Certainly, that’s as good a reason as any to include such a question on the Census, but let’s face it, it came down to whether Roberts wanted the question on the Census or not. The Commerce Department offered its rationale, and it was rejected with prejudice.
The ruling came as Congress passed another $4.6 billion supplemental to provide humanitarian aid on the southern border as it is being overwhelmed by an unprecedented migration from Central America, and as the U.S. and Mexico came to an agreement to crack down after Trump threatened up to 25 percent tariffs on Mexican goods by October if more was not done to provide assistance.
That alone might be reason enough to see how big of a problem we really have. The country is being invaded by tens of millions of people who have no right to be here, intent upon taking over the voting franchise. The two-party system might become uncompetitive if that happens. This is about preventing one-party rule. And yet, every Democrat at the debate raised their hands wanting to give free health care to illegal immigrants to further incentivize this outcome.
The fact that the Secretary wanted the question included prior to consulting with the Department of Justice has been made material by the court’s ruling, and this must be overcome by the administration to put the Secretary’s original decision into a context that will satisfy the court with better documentation. Trump is doing everything he can be seeking to delay printing the forms to expedite another review.
That said, the real question is why the Supreme Court does not want the American people to know how many illegal aliens are in the U.S. presently?

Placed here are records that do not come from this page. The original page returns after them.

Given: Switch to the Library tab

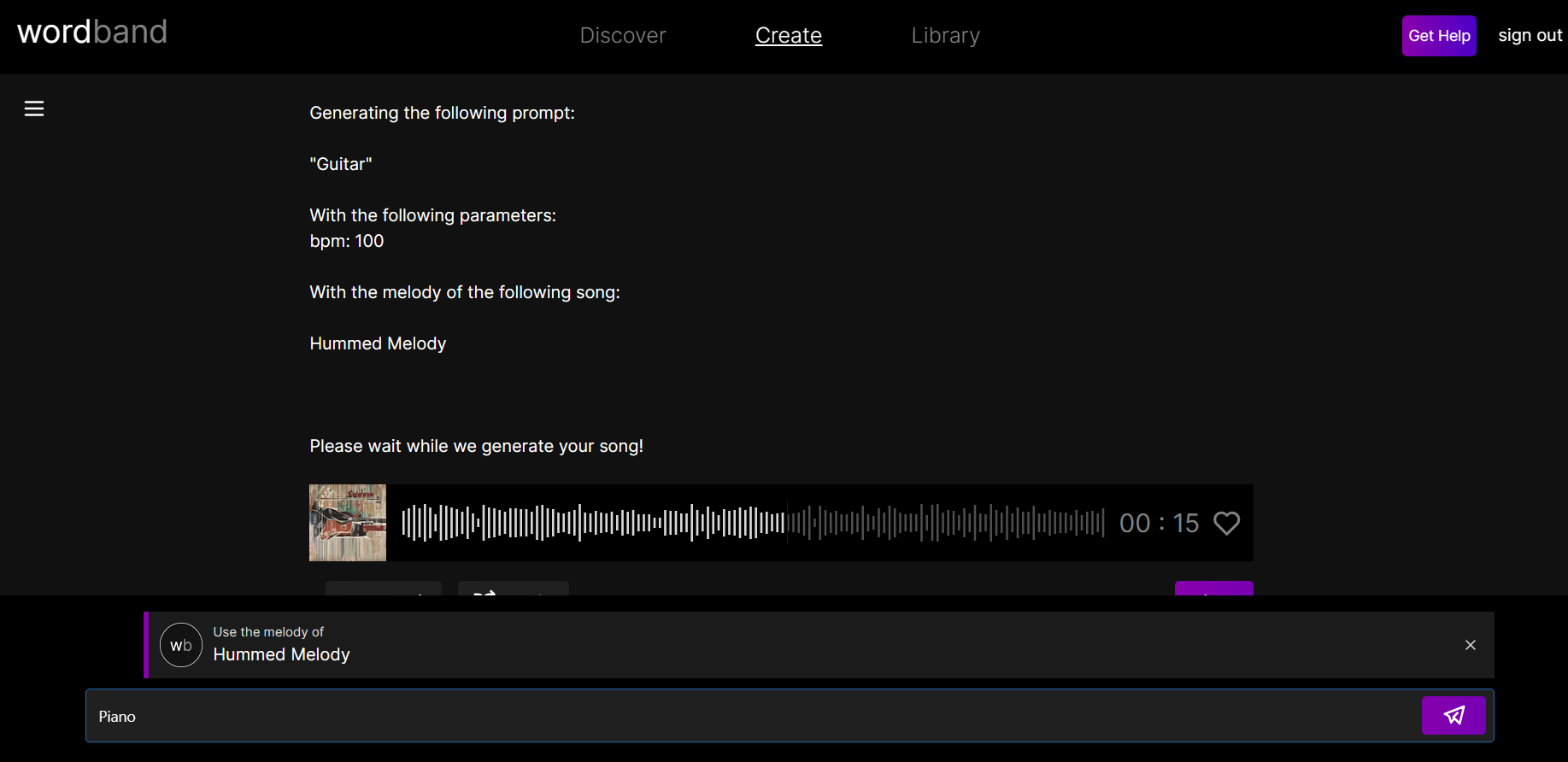Looking at the screenshot, I should pos(945,36).
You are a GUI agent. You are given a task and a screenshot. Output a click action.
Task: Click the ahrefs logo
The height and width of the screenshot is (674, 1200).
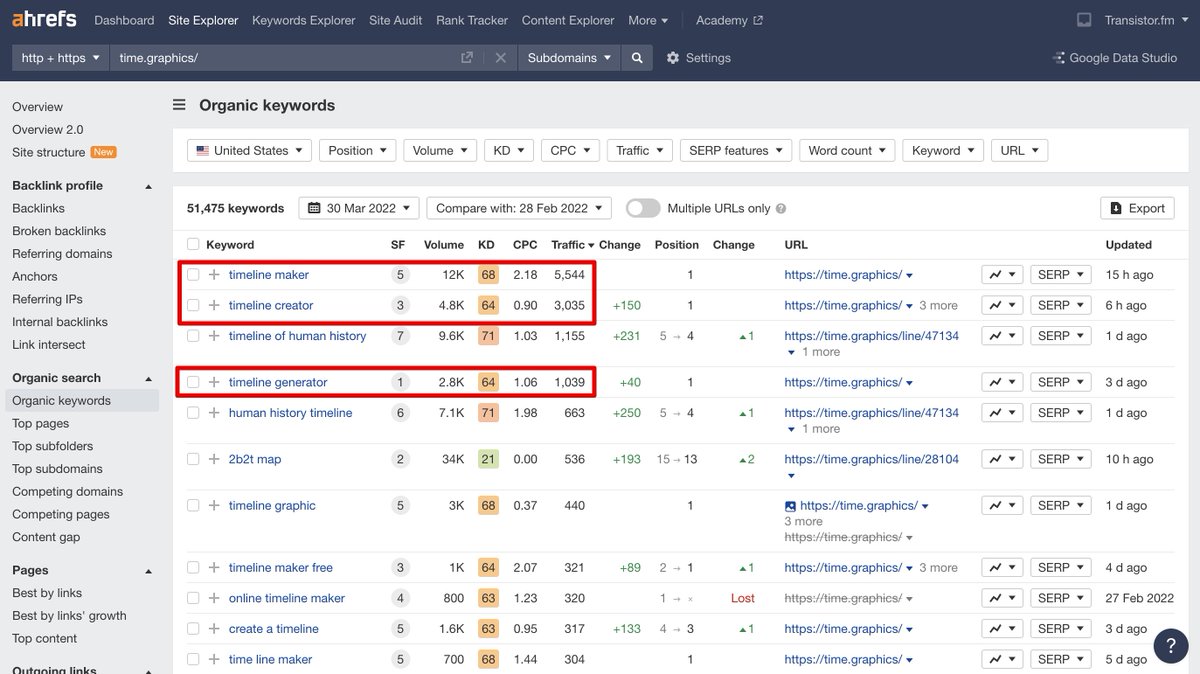46,20
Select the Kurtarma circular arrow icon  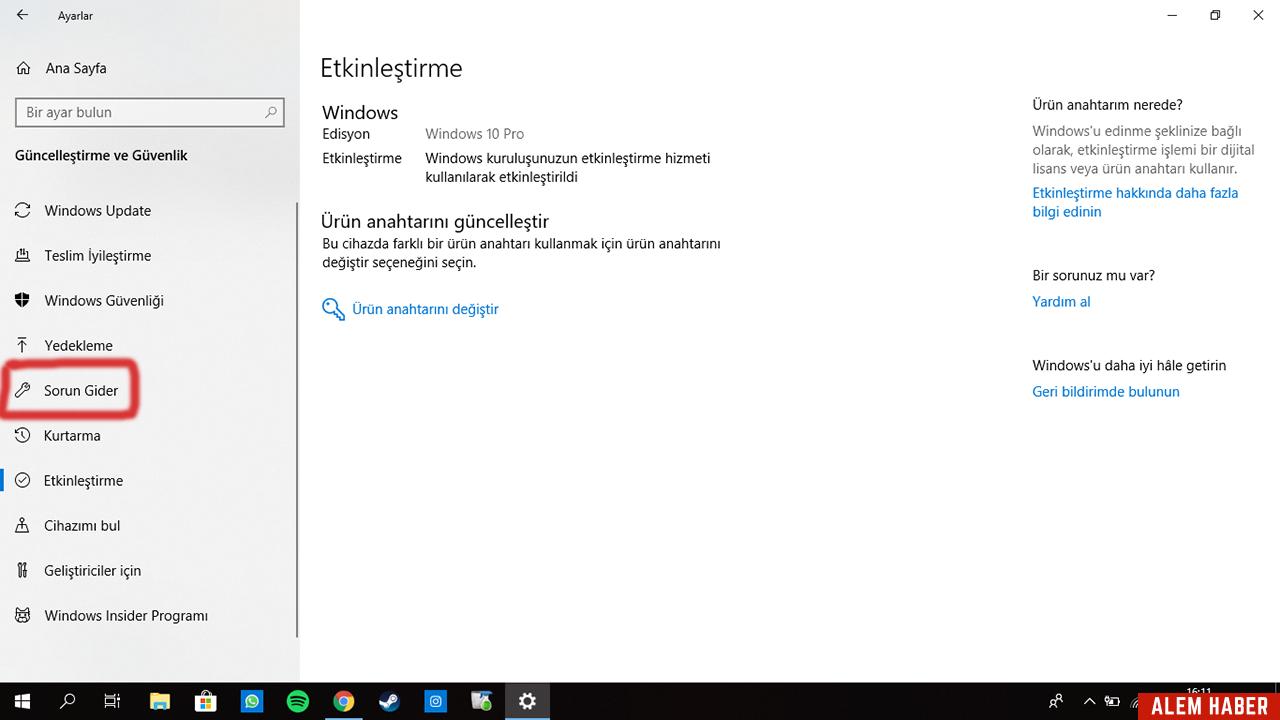(x=21, y=435)
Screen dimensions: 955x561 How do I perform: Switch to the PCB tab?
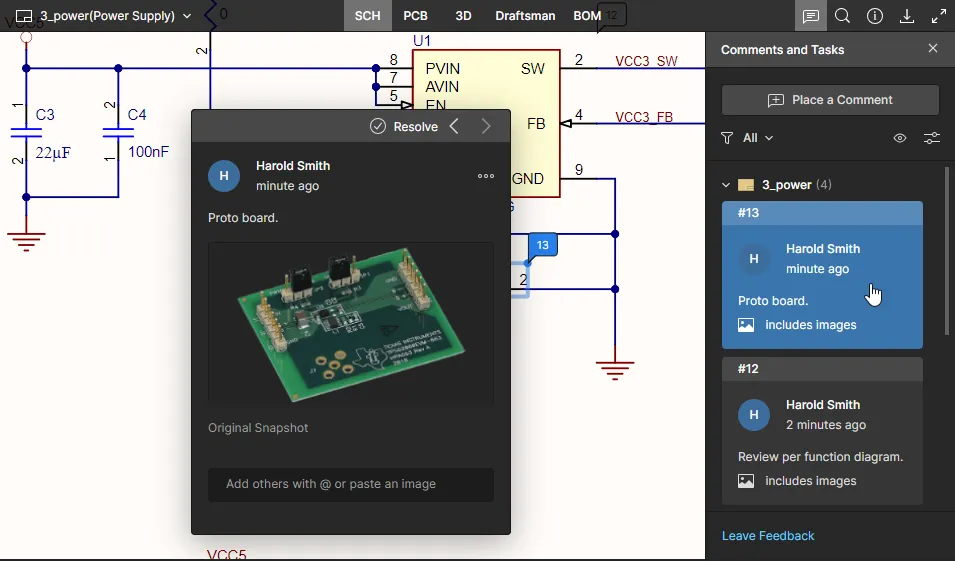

For which, we can only speculate. So, I’ll take a gander. Since the early 2000s, lawmakers and government officials have, in an attempt to secure illegal immigrant amnesty, always pointed to a figure of 11 million illegal aliens in the country. Every year, the number never changes much. Nowadays, now it’s been slightly upgraded to 12 to 15 million illegal aliens.
Never mind the fact that about 40,000 illegal immigrants are apprehended on a monthly basis on the southern border, although that number has accelerated to more than 350,000 the past three months, according to U.S. Customs and Border Patrol. As far as official Washington, D.C. establishment is concerned, the number never really changes.
I believe the reason the establishment does not want this question included, is because if you knew how many illegal aliens there really are in the U.S.—other less conservative estimates say it could be as high as 29 million—you would be outraged. Even more outraged than you are right now about the issue. And that’s not a chance they’re willing to take.
Robert Romano is the Vice President of Public Policy at Americans for Limited Government.